Problem statement ▸ Write out, exactly and in full, the records given below, but not their pictures.

(Collected data entries)
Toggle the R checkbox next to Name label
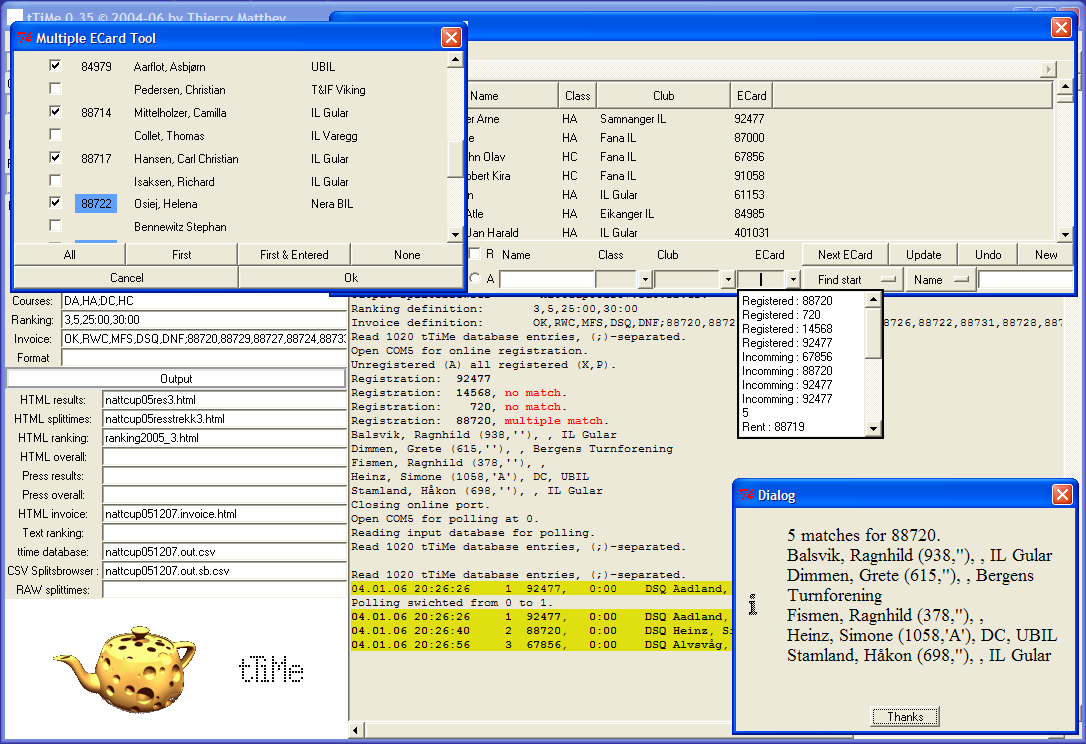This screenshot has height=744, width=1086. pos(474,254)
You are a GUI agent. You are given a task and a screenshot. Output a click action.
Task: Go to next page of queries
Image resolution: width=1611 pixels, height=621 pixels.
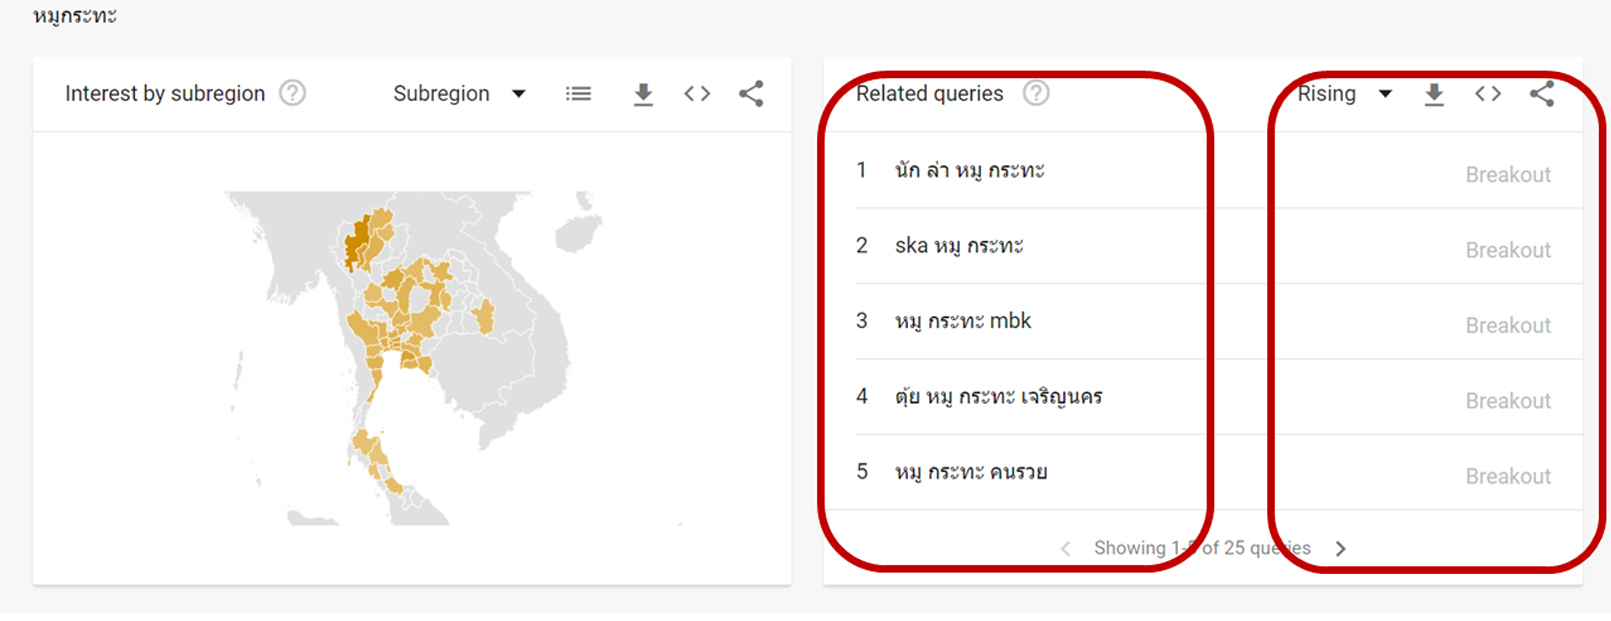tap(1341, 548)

Answer to this task ▸
Toggle the R checkbox next to Name label
This screenshot has height=744, width=1086. pos(474,254)
You are a GUI agent. You are given a task and a screenshot. Output a click action.
Task: Go to next page of queries
Image resolution: width=1611 pixels, height=621 pixels.
tap(1341, 548)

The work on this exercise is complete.